Why app credits never match the proxy meter

No income app credits what the proxy meter bills. The app is not cheating you. It credits only the traffic it values, while the meter also sees DNS, TLS setup, redirects, retries, failed loads, and idle keepalives. A gap is normal. A gap that keeps growing is not.

Compare credited value against proxy usage daily for the first weeks of any new slot. If one app consumes far more bandwidth than it credits, retire that slot. A stable proxy cannot fix a bad earning ratio.

The daily earning-ratio check

Write down opening proxy usage, closing proxy usage, app credit, and uptime per slot. The point is not just catching losers; it is finding which slots deserve more lines. Scale what earns.

FieldWhy it matters
Opening GBBaseline for real cost.
Closing GBShows silent background traffic.
App creditShows whether traffic was valued.
Restart countCatches unstable host or app behavior.
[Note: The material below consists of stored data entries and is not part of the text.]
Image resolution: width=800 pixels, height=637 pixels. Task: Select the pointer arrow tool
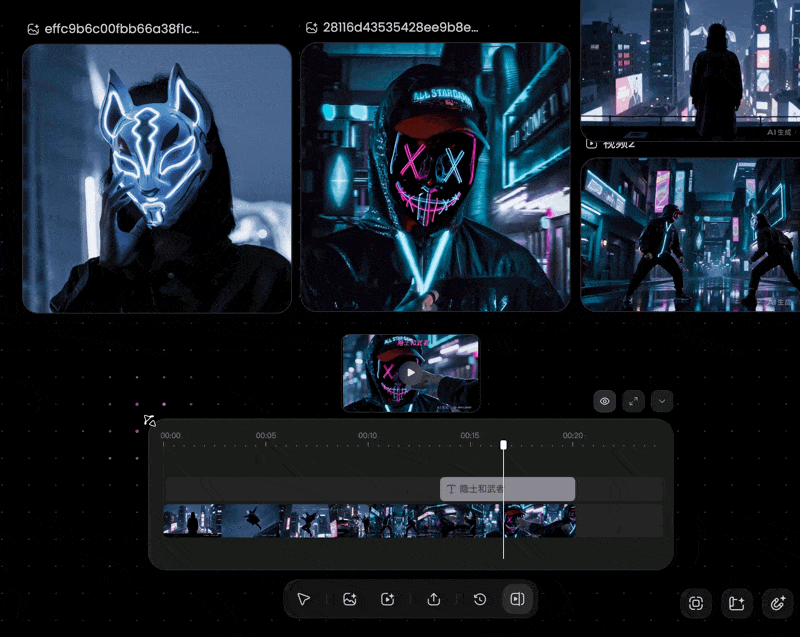tap(303, 599)
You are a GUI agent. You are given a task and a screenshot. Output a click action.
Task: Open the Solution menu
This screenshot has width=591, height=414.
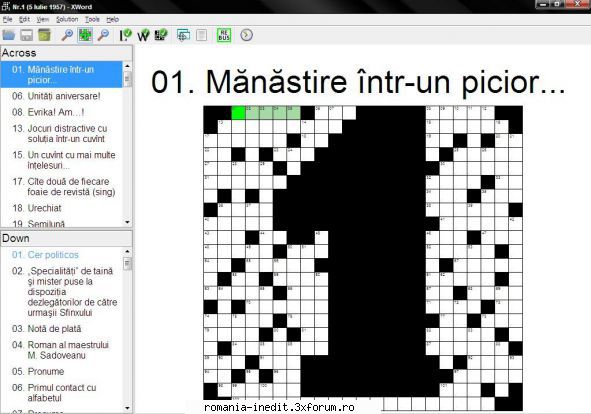click(67, 19)
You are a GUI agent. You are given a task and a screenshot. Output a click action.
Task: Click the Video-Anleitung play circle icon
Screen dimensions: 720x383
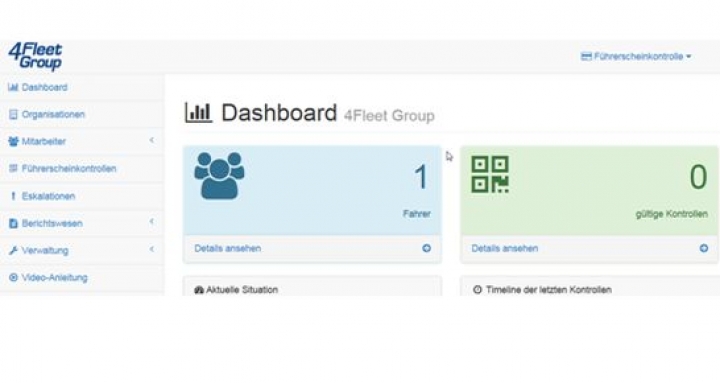point(13,277)
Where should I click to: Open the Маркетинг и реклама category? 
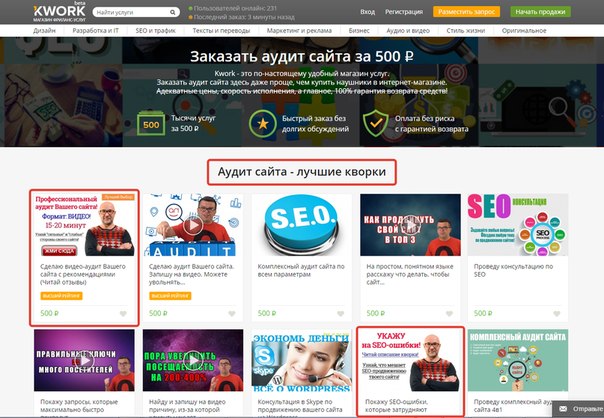[299, 30]
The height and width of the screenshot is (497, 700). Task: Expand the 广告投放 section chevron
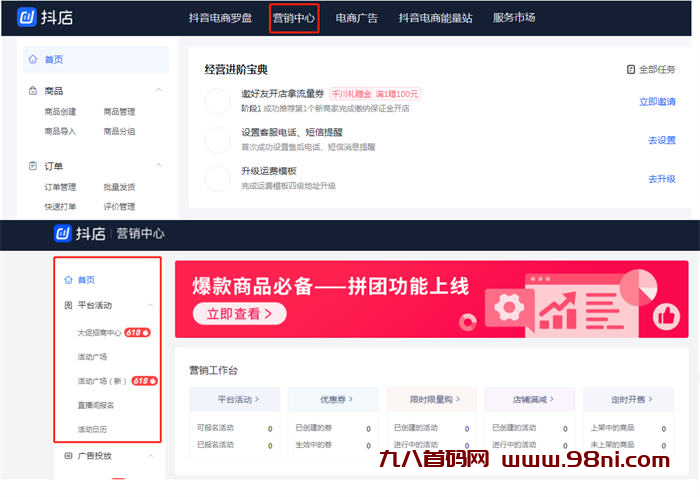tap(150, 456)
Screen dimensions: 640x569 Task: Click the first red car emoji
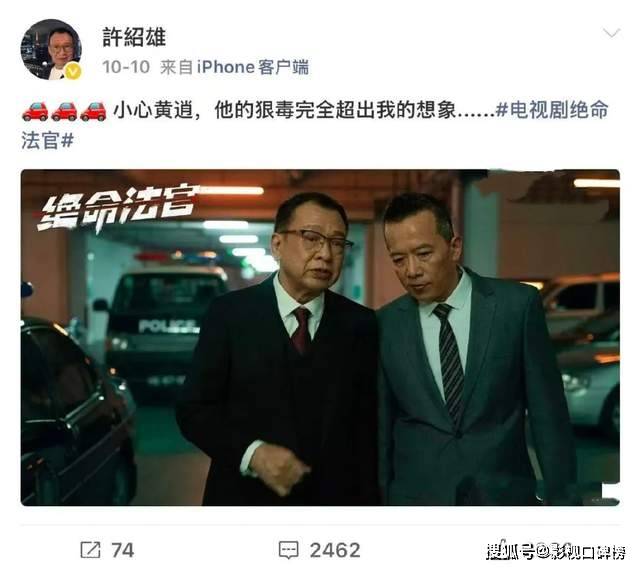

The dashboard can look busy while the earning ratio is bad. Your own log catches that before the dashboard shows it.

Retire slots without drama

Retire a slot when credit stays flat while proxy usage climbs, when the app keeps reconnecting without useful work, or when it needs babysitting every few hours. A good-looking IP on a bad slot is still a bad slot, and its reputation is being spent either way.

When you change anything, restart cleanly: stop the app, change the line, start it, confirm fresh traffic. And keep it to one change per restart. Changing the proxy, the app version, the host, and the account at the same time makes every failure ambiguous.